**DIRECTIONS:**
Print the data below exactly, but only the lines from the one containing "Task: Open Control Panel from search results" down to the one containing "848x812 pixels.", inclusive.

Dataset items:
+--
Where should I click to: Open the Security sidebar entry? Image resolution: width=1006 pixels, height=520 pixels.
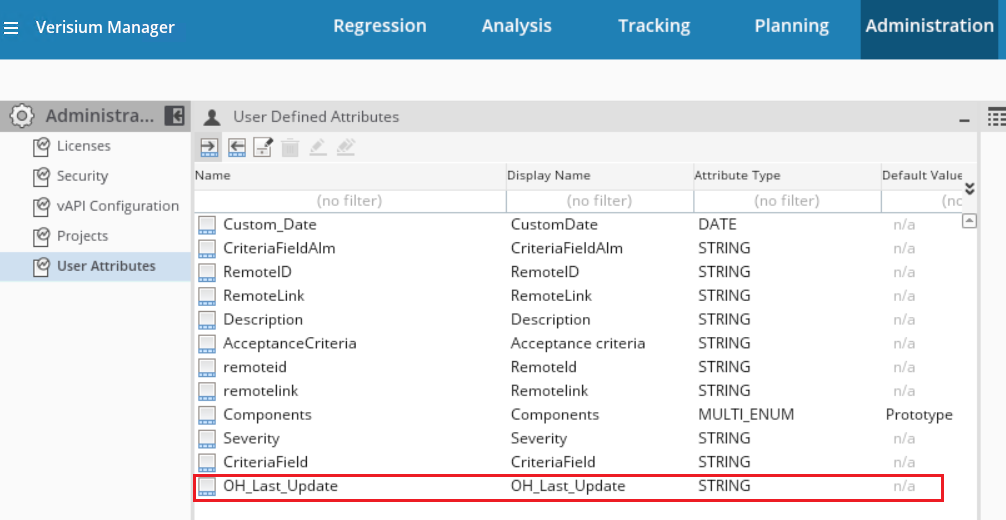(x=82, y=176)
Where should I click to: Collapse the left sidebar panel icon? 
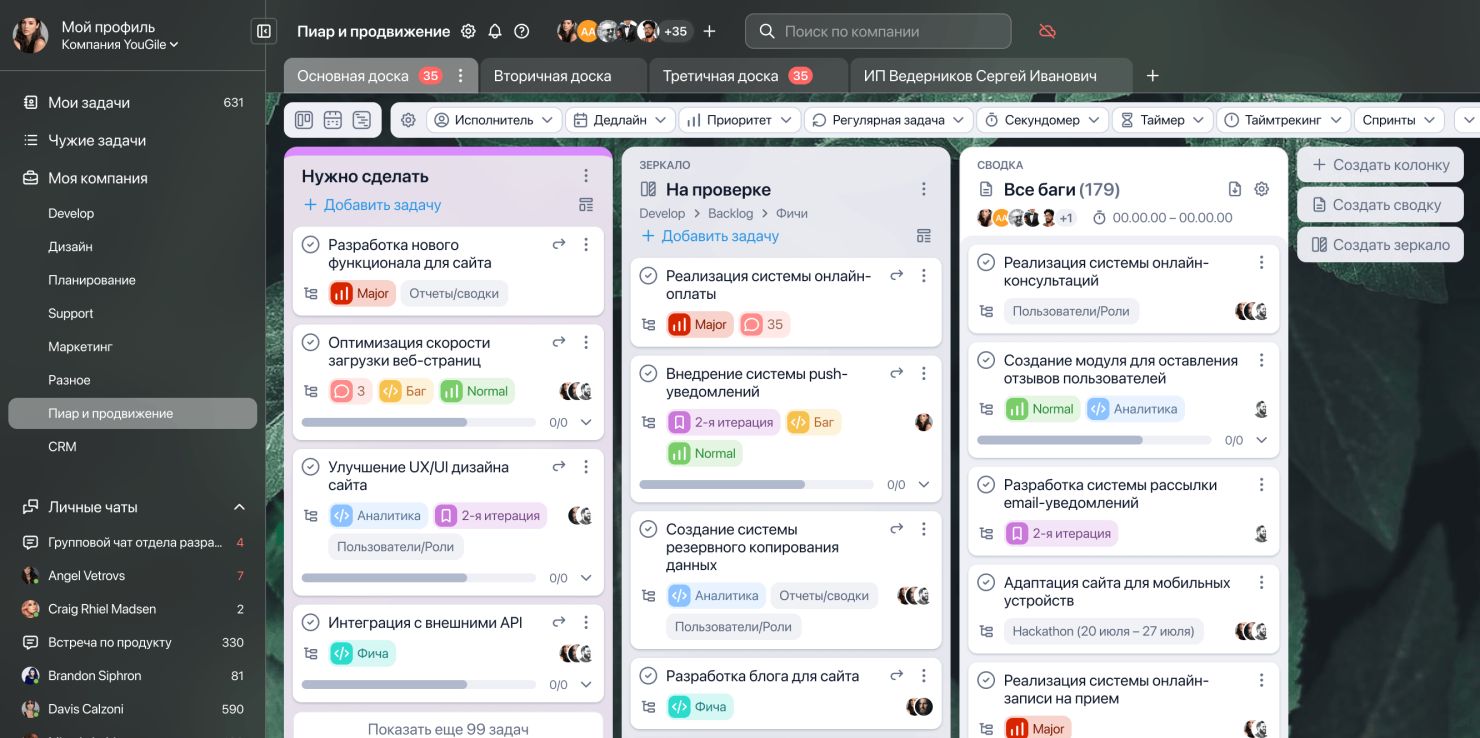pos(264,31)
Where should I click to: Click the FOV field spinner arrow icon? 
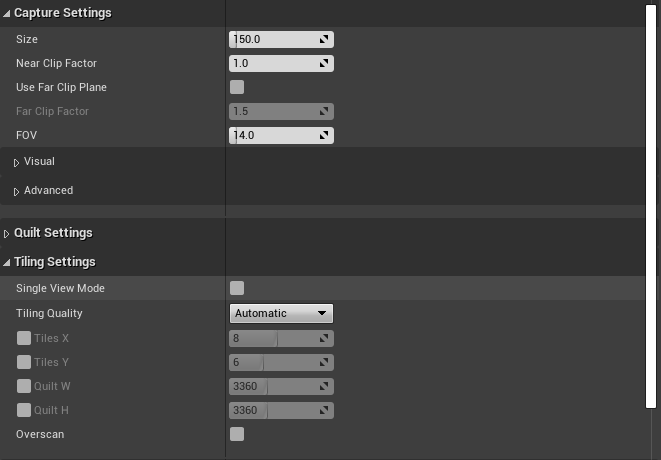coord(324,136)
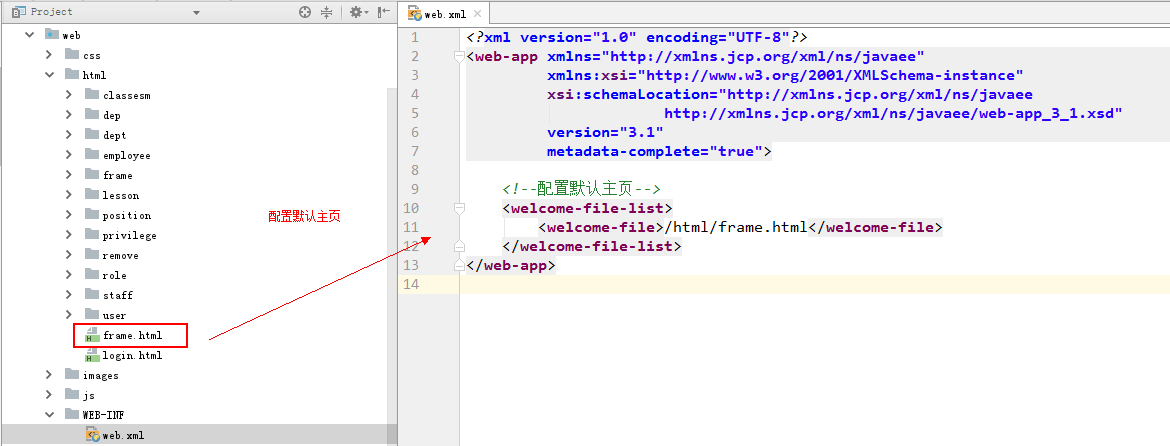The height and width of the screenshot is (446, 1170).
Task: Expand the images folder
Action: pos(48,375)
+--
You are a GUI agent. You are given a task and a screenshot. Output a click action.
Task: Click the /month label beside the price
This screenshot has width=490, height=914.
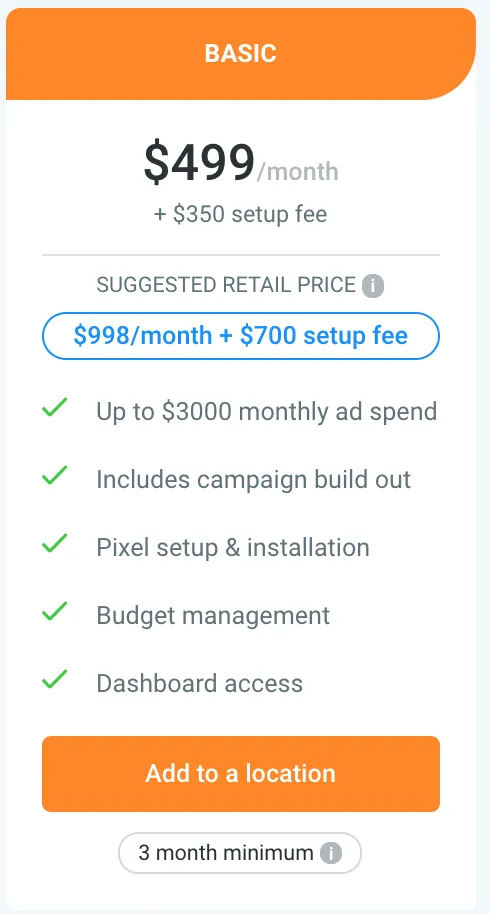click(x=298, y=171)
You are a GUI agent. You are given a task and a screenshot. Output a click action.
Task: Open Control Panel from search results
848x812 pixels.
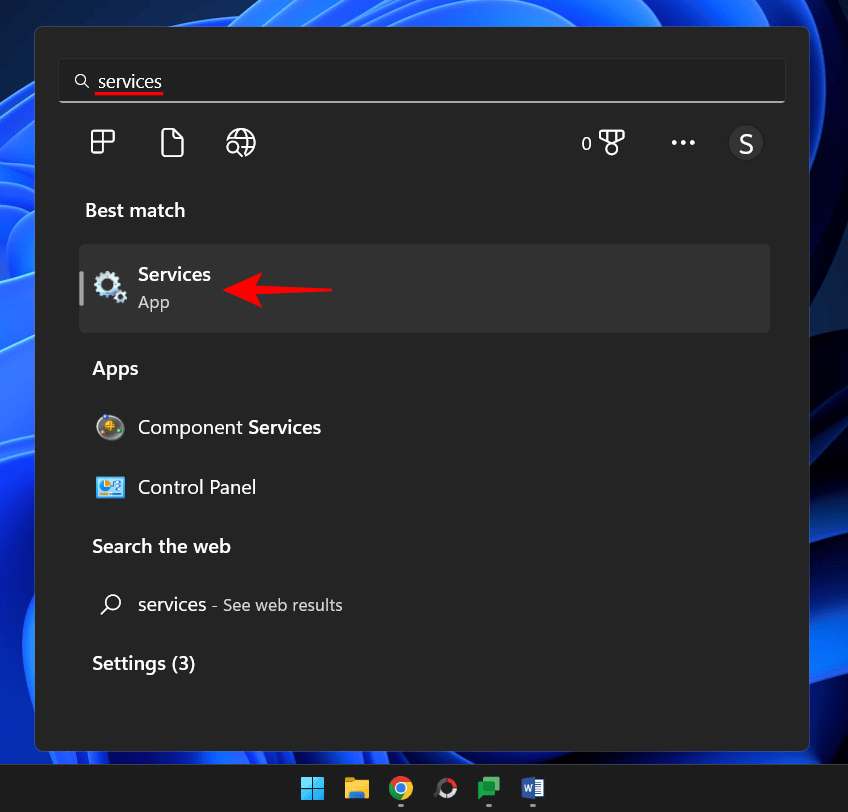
+--
**WRITTEN RESPONSE:**
Task: Open Control Panel from search results
848x812 pixels.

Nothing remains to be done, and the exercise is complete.